Source document —
---------------

    Yet another thing that I hope is different is orgasm. I’ve always had a harder time orgasming during pregnancy. I can get so close and not go over except maybe once in the whole pregnancy. Maybe this time will be different.

  5. Butterflywings says:

    I guess this is a painful topic for me. Before we had our first child together, we were having sex usually once a week, maybe twice. I wanted it daily. Hubby did not. I think part of it was even though he said he was ok with trying to conceive, he was terrified of it. To the point where he’d sabotage any chance by most months being “not interested” during my fertile (and very horny) times.

    I thought when I was pregnant, maybe things would change. Since I would be already pregnant, he no longer had to worry about getting me pregnant. But things didn’t improve. If anything, they got worse. Especially because I had more desire than ever. Even though I was lucky if I got sex once a week, we continued having sex right up until two days before our baby was born despite how awkward and painful it was for me (at the time I had severe pelvic and back pain and had whole days in bed because I couldn’t walk, and even a trip to the bathroom sometimes took hours to walk the 5 metres because my legs would just collapse underneath me).

    After I had our baby, I was still just as interested and wanted to return to sex as soon as the post partum bleeding stopped but much to my disappointment, things have only got worse and worse. Thankfully (?) when our baby was 5 months old, I started an antidepressant that has literally killed my sex drive – I still want it but would happy with once a week instead of the once a day I used to desire. Unfortunately hubby has taken this as an invitation to say no just frequently. So instead of me asking daily and getting it once a week, I now ask once or twice a week and am lucky to get it once a month. As I sit here now, it’s been at least 6 weeks, possibly 7 or 8 weeks. I don’t know, I don’t keep track of it on purpose because that would only make me depressed, but I know it was more than two periods ago since the last time.

    I know it’s not fear of getting pregnant. We’re using implanon which is virtually foolproof and it was a miracle I fell pregnant the last time with my gynocological issues.

    So what do I do? At least the medication means I’m not longer constantly horny and sexually frustrated, but I am still emotionally frustrated by the ongoing rejection of sex. I no longer feel the physical craving for it, but I feel like something huge is missing from our relationship emotionally and spiritually.
---------------
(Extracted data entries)
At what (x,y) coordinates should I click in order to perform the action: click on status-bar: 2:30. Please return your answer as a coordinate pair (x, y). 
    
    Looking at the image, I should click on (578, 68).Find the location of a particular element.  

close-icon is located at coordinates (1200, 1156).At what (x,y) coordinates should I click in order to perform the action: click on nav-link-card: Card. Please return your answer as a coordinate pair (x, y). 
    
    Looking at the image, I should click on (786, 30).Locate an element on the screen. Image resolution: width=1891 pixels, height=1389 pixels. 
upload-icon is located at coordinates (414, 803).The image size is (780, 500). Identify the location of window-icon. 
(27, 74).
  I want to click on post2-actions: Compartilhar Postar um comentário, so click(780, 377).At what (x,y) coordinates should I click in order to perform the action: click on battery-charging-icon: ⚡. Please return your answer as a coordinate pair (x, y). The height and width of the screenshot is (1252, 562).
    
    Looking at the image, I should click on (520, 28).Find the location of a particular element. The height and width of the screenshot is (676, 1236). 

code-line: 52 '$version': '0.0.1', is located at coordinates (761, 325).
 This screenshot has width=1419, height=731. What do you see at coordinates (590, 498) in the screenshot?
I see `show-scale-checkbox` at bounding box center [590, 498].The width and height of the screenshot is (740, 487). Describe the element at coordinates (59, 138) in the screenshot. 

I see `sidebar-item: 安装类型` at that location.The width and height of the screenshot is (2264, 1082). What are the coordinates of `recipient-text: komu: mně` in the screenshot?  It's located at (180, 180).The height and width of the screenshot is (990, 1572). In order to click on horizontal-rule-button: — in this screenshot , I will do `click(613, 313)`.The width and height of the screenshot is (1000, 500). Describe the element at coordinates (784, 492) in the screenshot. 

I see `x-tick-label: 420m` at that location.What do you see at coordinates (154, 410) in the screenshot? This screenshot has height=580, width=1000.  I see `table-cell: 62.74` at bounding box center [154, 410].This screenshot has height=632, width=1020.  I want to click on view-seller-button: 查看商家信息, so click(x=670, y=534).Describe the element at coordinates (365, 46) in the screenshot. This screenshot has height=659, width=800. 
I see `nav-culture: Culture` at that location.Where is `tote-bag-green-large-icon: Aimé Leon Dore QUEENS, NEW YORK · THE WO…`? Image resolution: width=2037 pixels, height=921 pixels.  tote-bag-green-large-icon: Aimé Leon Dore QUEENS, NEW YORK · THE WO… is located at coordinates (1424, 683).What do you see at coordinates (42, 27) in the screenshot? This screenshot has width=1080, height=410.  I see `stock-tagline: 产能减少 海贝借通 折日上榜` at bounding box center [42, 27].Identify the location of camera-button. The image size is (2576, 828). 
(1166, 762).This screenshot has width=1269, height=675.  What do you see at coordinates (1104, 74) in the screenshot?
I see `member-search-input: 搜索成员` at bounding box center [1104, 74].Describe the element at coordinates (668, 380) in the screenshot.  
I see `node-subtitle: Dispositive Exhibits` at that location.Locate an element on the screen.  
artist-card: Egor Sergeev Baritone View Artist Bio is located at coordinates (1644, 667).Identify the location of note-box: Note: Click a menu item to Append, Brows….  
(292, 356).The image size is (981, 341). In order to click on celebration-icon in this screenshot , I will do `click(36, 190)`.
---------------
Exercise objective — In the forum comments, which contraceptive does Butterflywings say the couple is using?

Your solution — Implanon.